[Stored items]
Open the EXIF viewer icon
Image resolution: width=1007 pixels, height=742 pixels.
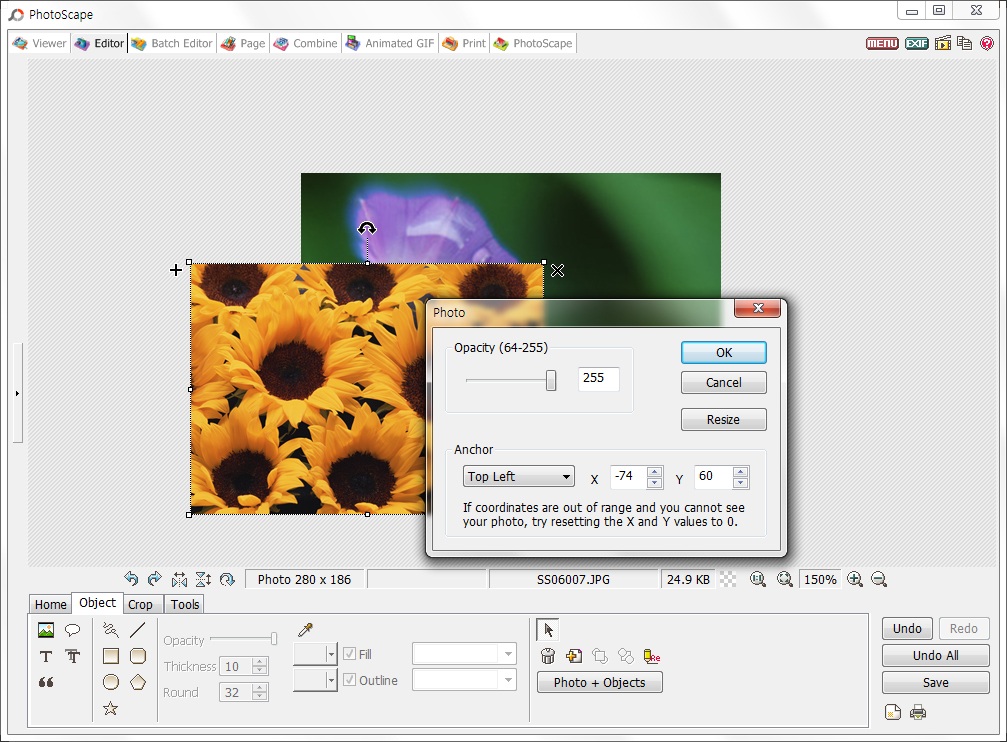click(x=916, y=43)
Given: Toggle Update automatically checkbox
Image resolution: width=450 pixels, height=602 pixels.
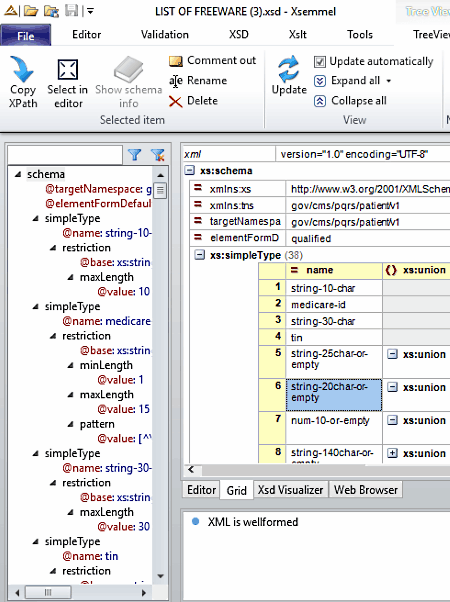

■ WORK TASK:
Return all the data above as written, leaving out only the pictures.

■ RESPONSE BOX:
Open the EXIF viewer icon
Image resolution: width=1007 pixels, height=742 pixels.
click(x=916, y=43)
Given: Toggle Update automatically checkbox
Image resolution: width=450 pixels, height=602 pixels.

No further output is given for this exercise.